Kinnock has close links to the political elite in both the Labour Party and the European Commission: her husband and former Labour leader Neil Kinnock is the architect of New Labour and following his resignation as party leader he was appointed the EU’s Transport Commissioner, going on to become Vice President of the Commission. Ms Kinnock knows the ropes in Brussels and Strasbourg, having served as an MEP since 1994. For almost a decade they were the golden couple of Brussels one Sunday newspaper even likened the Kinnocks to the Kennedys.
EU diplomats will welcome a Europe minister with extensive experience in the occasionally arcane politics of the ‘Brussels bubble’, while envoys from the developing world will be pleased that a passionate advocate for the development issues has joined government.

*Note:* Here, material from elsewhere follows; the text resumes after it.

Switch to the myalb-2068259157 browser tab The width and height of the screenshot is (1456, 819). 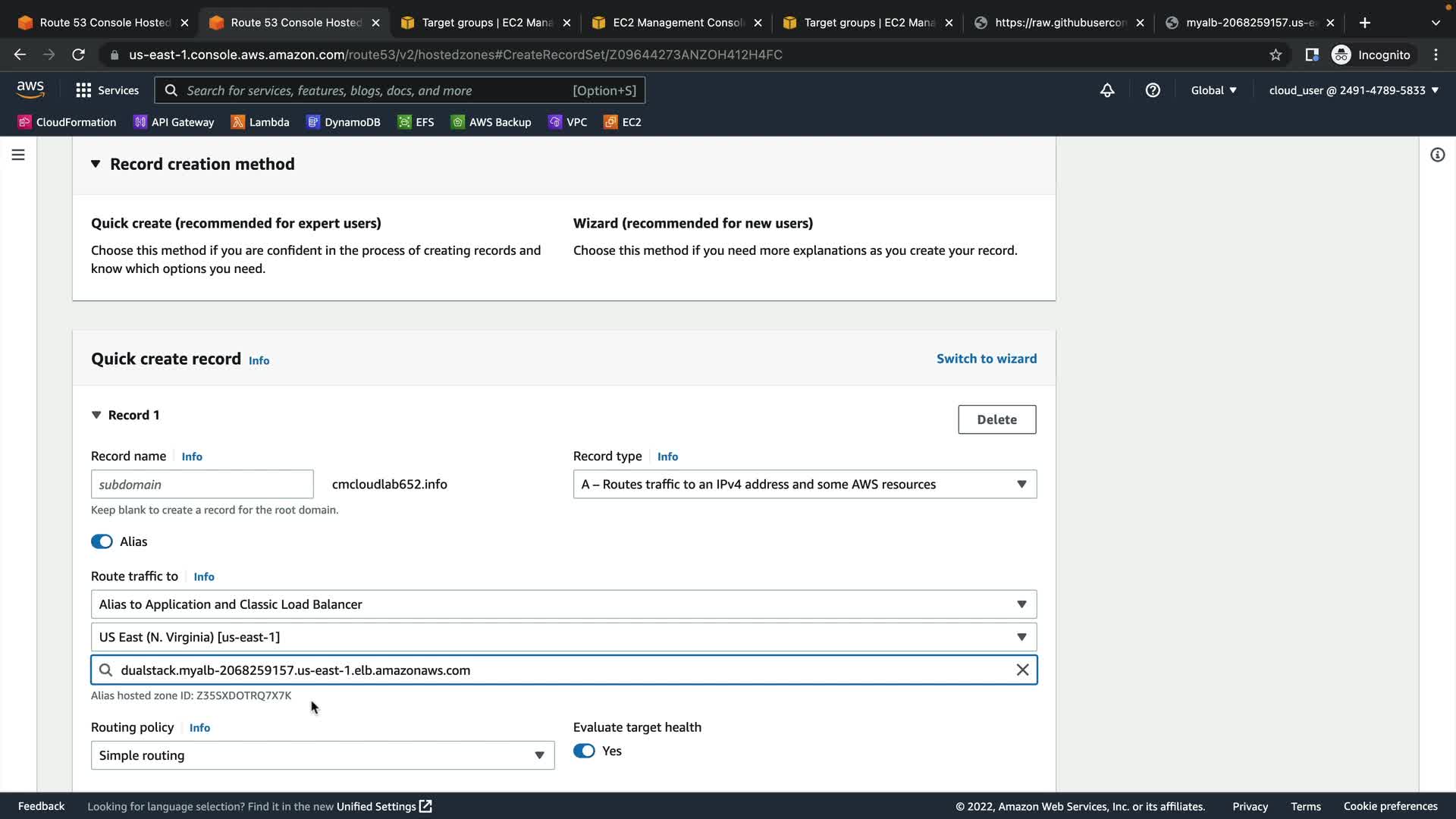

Ms Kinnock has built formidable reputation as a campaigner for social justice, as the founder and president of One World Action, a development NGO, as well as being Patron of the Burma Campaign?and a Council Member of Voluntary Service Overseas. Prior to her resignation as an MEP she was a board member of the European Council on Foreign Relations.
She travelled widely as joint president of the European Parliament’s African, Caribbean and Pacific (ACP)-EU Joint Parliamentary Assembly and also as Labour’s spokeswoman in the European Parliament on international development.
An eloquent speaker on gender issues, Ms Kinnock’s addition to the cabinet will help deflect accusations by the departing Ms Flint that Prime Minister Brown’s cabinet is an old boys club.
In one of the most undiplomatic resignation letters in recent British history, Flint criticised Brown for running a “two-tier” government that excludes women from his inner circle.
She said: “Several of the women attending cabinet myself included have been treated by you as little more than female window dressing. I am not willing to attend cabinet in a peripheral capacity any longer.”
Speculation had been rife among European diplomats that Flint was on the verge of resigning and her departure has been greeted with some disappointment. “I always found her to be extremely competent, practical and to-the-point. We are sorry to see her go,” said one EU envoy.
However, diplomats are pleased David Miliband widely considered as an effective foreign secretary has kept his position despite earlier rumours that Lord Mandelson coveted the job.